Scholarship on Forrest, especially on the enormous Divine Days, has been limited but thoughtful and thorough. The only extant book on Forrest is an anthology (albeit a strong one), John G. Cawelti, Leon Forrest: Introductions and Interpretations (1997), which includes an extensive bibliography. Dana Williams, “Preachin’ and Singin’ Just to Make It Over: The Gospel Impulse in Leon Forrest’s Bloodworth Trilogy,” is the most comprehensive assessment of Forrest’s early works to date and possibly the harbinger of the first single-author, book-length study of Forrest’s fiction as a whole. Other notable sources include: Callaloo 16, no. 2 (Spring 1993), which contains a special section on Forrest; Leon Forrest and Madhu Dubey, “The Mythos of Gumbo: Leon Forrest Talks about Divine Days” Callaloo 19, no. 3 (Summer 1996); Charles H. Rowell and Leon Forrest, “‘Beyond the Hard Work and Discipline’: An Interview with Leon Forrest,” Callaloo 20, no. 2 (Spring 1997).
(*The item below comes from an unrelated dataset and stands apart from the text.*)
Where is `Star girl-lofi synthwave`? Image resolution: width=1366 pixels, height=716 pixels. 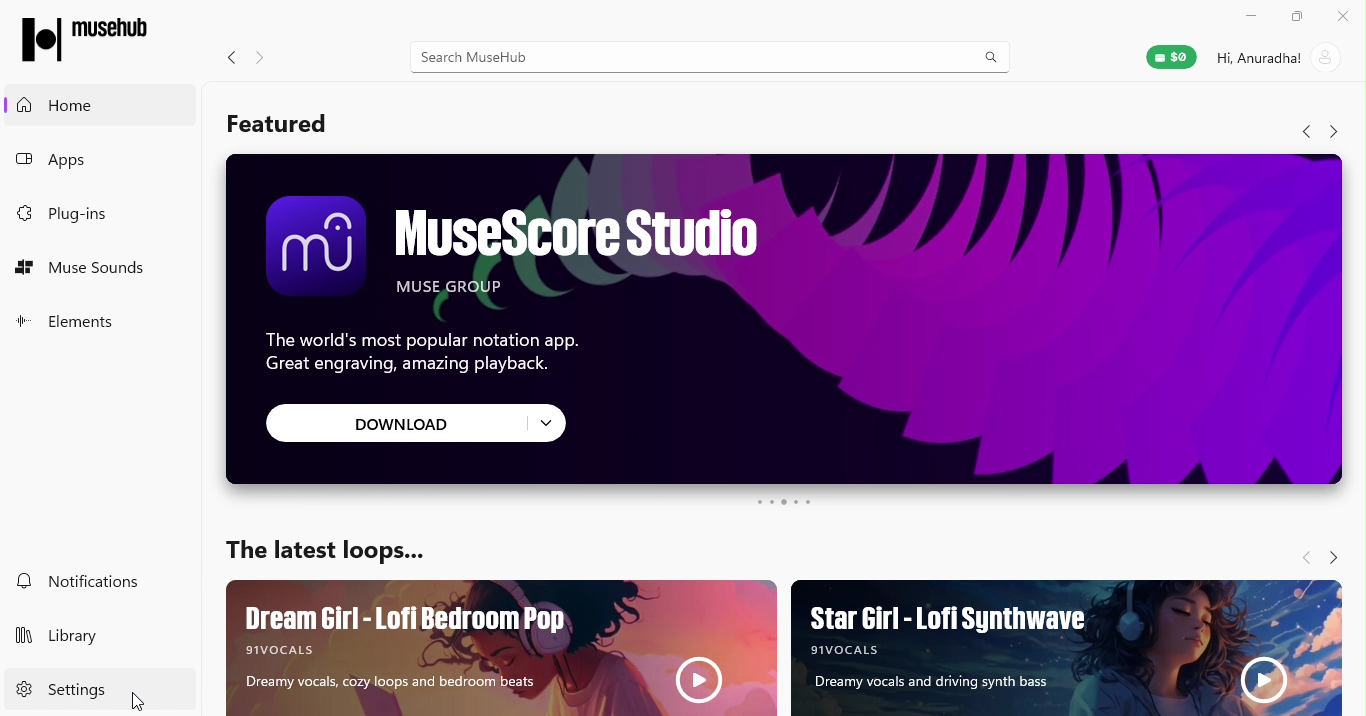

Foster, Sharon Ewell (b. May 9, 1956, Marshall, Texas) Novelist Sharon Ewell Foster writes fiction intended primarily for the Christian community, but she has also won recognition for her novels’ ability to fuse a deep spirituality with harrowing portrayal social issues. Her first novel, Passing by Samaria (2000), is set in Mississippi and Chicago in 1919, one of the worst years of racial violence in American history. It centers upon young, black Alena Waterbridge, who discovers a friend’s lynched body in Mississippi and is consequently sent north by her parents to save her life. Once in Chicago, she becomes involved in the city’s black community and witnesses the racial violence that affects that city during a horrible riot. Alena eventually embraces her faith and learns the power of forgiveness. Ain’t No River, published in early 2001, indicts both materialism and employment discrimination against African Americans.

* Ralph Ellison, Invisible Man (1952; reprint, New York: Vintage, 1995), 16.